» **Testo di partenza**:
Molti cristiani vogliono assumere una posizione peculiare riguardo a questioni di moralità sociopolitica. Però, ciò è diventato molto difficile una volta che l’uso politico della legge di Dio è stato dimenticato o rigettato. Sfortunatamente, anche scrittori che appartengono alla generale tradizione riformata della teologia hanno ultimamente ripudiato quell’uso della legge di Dio. In risposta, noi chiediamo se la bibbia insegni che il magistrato civile debba obbedire e applicare le porzioni pertinenti della legge del Vecchio Testamento.

In un senso, studi precedenti hanno già fornito una palese risposta a questa domanda. Abbiamo visto che l’intera bibbia è il nostro standard di moralità oggi perché Dio non ha un doppio standard di giustizia. Anzi, la legge riflette l’immutabile santità di Dio, perfettamente obbedita da Cristo (il nostro esempio) e messa in atto nel credente dallo Spirito santo (la nostra potenza). Abbiamo visto che i patti Vecchio e Nuovo hanno una visione uniforme della legge di Dio e che Cristo stesso dichiarò che ogni sillaba del Vecchio Testamento continua ad avere validità dopo la sua venuta sulla terra a salvare i peccatori. Volta dopo volta gli autori del Nuovo Testamento assumono lo standard della legge nei loro temi etici e fanno applicazioni dalla legge nei loro giudizi morali. Ogni scrittura, ogni punto, ogni parola e, infatti ogni sillaba della legge del VT è confermata nel Nuovo Testamento.

» **Consegna 1**: Nel testo sulla legge di Dio, da chi è stata perfettamente obbedita la legge?

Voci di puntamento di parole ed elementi
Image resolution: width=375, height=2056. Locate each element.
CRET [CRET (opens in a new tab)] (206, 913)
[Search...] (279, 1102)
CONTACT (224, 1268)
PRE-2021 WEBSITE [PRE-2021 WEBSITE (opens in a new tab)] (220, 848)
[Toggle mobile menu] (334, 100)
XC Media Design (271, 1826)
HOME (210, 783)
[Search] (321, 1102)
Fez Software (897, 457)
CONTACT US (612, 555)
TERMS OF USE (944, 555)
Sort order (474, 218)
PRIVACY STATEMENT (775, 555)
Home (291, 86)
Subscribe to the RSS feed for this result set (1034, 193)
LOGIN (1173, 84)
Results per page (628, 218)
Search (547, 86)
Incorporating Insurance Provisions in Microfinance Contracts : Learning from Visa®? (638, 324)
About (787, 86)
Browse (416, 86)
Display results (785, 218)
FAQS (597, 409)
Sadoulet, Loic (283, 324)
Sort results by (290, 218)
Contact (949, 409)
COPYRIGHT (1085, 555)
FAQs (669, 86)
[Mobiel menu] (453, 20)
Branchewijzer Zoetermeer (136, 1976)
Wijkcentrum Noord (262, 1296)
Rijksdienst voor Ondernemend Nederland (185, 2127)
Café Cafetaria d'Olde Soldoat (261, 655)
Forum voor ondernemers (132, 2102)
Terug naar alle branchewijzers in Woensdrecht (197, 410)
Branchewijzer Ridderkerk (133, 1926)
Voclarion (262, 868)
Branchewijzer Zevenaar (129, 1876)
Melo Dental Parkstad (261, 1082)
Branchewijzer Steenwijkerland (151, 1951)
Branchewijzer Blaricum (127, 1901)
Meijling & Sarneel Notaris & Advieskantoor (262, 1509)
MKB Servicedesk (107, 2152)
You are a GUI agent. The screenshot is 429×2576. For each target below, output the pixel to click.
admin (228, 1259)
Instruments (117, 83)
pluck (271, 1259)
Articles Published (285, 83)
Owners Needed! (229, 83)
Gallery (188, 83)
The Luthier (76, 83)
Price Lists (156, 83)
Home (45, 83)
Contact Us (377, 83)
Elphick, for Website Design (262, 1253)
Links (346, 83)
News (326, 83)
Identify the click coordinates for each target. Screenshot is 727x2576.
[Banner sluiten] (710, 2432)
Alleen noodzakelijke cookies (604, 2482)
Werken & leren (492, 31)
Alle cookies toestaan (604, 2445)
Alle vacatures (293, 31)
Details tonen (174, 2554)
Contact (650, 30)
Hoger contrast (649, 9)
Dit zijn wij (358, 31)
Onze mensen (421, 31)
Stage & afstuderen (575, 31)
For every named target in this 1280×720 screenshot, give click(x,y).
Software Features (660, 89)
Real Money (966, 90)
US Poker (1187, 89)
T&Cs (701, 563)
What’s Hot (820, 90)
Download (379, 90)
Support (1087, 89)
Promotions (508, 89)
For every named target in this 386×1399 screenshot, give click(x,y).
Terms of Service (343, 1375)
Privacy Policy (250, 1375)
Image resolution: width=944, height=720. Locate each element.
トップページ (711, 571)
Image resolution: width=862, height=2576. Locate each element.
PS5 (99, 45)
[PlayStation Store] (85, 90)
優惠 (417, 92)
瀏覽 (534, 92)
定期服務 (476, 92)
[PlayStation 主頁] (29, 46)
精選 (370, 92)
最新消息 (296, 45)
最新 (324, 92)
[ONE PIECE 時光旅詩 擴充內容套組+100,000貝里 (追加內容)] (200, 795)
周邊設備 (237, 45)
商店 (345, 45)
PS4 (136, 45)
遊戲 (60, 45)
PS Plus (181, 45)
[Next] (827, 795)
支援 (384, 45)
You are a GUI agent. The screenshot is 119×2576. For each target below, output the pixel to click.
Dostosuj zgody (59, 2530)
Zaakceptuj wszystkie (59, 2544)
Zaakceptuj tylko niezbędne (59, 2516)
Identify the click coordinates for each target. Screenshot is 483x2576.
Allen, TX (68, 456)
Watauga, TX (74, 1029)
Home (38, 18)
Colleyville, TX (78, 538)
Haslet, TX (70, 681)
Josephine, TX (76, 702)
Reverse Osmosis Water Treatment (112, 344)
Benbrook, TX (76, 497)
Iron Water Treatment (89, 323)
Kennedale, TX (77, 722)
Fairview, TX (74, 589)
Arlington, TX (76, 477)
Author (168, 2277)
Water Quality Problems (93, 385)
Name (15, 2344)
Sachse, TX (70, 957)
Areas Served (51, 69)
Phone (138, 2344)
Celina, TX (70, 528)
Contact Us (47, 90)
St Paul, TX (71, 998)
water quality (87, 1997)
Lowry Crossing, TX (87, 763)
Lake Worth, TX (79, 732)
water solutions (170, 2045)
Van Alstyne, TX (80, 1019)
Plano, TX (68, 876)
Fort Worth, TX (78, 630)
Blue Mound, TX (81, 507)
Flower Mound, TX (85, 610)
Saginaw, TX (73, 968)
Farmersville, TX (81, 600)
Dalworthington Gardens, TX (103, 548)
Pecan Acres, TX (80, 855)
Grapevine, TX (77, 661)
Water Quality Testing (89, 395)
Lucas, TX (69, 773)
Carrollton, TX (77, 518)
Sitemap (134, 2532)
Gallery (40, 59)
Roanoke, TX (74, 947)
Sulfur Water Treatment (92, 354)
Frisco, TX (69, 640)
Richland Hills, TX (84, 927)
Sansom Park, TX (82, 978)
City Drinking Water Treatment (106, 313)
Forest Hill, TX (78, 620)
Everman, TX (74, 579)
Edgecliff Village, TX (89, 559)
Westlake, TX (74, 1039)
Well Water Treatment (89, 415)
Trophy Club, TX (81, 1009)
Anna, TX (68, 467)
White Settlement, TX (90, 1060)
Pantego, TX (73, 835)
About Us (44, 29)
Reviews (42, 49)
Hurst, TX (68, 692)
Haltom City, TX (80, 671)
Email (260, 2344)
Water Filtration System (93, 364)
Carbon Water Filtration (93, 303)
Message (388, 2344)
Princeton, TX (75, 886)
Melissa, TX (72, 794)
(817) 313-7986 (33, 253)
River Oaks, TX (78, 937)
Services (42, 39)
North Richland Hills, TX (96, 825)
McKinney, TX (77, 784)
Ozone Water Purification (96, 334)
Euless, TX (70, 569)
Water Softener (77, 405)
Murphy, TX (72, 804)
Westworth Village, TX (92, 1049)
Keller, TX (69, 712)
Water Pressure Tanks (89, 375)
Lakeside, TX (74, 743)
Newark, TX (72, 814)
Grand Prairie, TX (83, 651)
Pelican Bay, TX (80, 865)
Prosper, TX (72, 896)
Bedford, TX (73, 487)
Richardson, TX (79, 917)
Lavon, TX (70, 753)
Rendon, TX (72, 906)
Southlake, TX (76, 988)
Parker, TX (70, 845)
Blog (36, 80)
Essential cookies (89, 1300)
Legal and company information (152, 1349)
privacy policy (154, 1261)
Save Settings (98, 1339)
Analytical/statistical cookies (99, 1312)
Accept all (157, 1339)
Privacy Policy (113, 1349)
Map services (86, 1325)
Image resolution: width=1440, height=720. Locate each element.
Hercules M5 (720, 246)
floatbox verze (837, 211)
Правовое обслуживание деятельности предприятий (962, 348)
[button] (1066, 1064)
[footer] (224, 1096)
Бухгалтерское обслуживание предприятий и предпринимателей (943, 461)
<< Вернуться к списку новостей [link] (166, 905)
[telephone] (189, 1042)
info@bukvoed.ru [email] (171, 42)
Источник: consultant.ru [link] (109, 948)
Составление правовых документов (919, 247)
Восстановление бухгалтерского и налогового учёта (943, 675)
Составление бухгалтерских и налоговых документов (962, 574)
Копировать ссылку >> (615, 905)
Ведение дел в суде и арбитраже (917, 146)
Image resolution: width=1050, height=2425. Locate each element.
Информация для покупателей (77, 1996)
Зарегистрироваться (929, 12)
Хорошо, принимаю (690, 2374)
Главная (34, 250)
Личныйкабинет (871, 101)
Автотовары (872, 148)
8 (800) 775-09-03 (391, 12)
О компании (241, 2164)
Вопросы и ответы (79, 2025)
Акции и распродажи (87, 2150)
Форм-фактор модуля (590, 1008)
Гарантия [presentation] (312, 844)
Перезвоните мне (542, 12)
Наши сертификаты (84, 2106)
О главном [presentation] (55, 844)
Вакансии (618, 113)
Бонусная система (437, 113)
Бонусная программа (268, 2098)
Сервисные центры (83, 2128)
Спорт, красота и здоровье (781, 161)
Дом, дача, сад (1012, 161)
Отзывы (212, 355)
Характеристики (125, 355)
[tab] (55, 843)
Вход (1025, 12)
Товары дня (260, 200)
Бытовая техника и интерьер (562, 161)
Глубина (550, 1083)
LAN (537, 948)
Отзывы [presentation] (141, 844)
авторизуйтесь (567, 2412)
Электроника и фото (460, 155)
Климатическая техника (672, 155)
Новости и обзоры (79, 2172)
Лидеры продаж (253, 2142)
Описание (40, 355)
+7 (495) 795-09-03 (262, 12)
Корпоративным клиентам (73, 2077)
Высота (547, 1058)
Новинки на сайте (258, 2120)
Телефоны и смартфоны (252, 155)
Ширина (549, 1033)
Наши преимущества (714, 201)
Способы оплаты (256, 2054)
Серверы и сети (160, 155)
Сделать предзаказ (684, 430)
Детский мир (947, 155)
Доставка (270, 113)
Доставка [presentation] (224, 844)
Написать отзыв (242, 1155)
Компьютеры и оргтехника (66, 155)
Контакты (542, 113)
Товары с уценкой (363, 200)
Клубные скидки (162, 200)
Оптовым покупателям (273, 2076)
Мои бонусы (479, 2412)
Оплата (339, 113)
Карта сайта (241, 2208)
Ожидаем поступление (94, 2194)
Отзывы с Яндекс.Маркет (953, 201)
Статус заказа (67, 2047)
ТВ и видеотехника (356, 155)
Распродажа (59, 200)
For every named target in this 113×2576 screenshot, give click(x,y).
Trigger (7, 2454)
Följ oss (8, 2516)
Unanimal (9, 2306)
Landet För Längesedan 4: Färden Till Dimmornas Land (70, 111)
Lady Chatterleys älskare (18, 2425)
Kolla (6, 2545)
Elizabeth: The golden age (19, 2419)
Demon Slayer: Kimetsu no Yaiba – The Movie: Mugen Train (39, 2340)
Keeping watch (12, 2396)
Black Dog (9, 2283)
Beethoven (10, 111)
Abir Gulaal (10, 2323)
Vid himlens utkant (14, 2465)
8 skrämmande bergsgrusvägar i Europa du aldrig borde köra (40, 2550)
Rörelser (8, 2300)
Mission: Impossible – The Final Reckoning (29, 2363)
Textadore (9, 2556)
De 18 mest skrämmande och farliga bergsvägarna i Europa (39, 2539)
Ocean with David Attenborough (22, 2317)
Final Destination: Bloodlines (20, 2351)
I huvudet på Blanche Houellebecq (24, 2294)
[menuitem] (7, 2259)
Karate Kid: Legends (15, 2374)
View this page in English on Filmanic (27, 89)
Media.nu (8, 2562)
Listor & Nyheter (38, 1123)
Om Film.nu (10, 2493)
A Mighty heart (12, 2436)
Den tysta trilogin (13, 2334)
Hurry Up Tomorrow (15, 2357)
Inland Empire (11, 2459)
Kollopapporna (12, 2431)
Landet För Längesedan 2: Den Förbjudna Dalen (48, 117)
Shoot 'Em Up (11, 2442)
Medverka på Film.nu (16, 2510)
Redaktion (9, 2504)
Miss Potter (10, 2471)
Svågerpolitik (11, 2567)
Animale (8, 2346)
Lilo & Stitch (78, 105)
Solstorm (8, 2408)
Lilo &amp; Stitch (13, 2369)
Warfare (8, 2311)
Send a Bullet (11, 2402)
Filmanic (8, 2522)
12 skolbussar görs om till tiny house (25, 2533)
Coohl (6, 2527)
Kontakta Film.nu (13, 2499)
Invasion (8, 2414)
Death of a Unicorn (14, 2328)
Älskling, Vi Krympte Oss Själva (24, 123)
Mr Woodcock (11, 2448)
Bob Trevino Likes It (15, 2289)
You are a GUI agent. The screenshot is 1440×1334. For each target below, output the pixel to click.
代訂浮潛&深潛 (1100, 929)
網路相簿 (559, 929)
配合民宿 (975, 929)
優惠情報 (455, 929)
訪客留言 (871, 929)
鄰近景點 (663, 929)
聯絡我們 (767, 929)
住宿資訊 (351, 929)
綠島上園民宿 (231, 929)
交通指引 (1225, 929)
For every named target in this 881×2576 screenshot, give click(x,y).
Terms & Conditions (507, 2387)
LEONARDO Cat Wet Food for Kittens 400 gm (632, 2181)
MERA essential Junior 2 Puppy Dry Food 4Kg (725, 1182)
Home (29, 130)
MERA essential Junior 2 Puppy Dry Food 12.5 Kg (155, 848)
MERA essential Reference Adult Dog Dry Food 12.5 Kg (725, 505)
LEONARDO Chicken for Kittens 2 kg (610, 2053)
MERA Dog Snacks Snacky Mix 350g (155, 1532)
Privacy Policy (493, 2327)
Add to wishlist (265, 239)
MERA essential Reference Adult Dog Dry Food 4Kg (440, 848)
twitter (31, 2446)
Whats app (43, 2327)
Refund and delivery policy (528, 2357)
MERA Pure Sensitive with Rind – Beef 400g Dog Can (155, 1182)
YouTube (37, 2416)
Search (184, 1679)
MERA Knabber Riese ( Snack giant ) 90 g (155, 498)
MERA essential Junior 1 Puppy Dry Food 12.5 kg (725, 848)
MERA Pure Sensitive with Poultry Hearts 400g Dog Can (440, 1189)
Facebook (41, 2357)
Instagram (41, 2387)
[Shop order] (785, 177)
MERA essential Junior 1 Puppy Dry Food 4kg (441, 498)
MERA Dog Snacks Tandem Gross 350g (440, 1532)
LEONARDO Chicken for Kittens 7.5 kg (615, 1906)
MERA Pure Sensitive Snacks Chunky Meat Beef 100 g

» **Consegna 2**: Nei record, riscrivi le righe che partono da quella con "Download (379, 90)" e arrivano a quella con "最新 (324, 92)", sostituendo "Promotions" con "Offerte" senza modificare nient'altro.

» **Risposta 1**: Da Cristo, il nostro esempio.

» **Risposta 2**:
Download (379, 90)
Support (1087, 89)
Offerte (508, 89)
For every named target in this 386×1399 screenshot, give click(x,y).
Terms of Service (343, 1375)
Privacy Policy (250, 1375)
Image resolution: width=944, height=720. Locate each element.
トップページ (711, 571)
Image resolution: width=862, height=2576. Locate each element.
PS5 (99, 45)
[PlayStation Store] (85, 90)
優惠 (417, 92)
瀏覽 (534, 92)
定期服務 (476, 92)
[PlayStation 主頁] (29, 46)
精選 (370, 92)
最新消息 (296, 45)
最新 (324, 92)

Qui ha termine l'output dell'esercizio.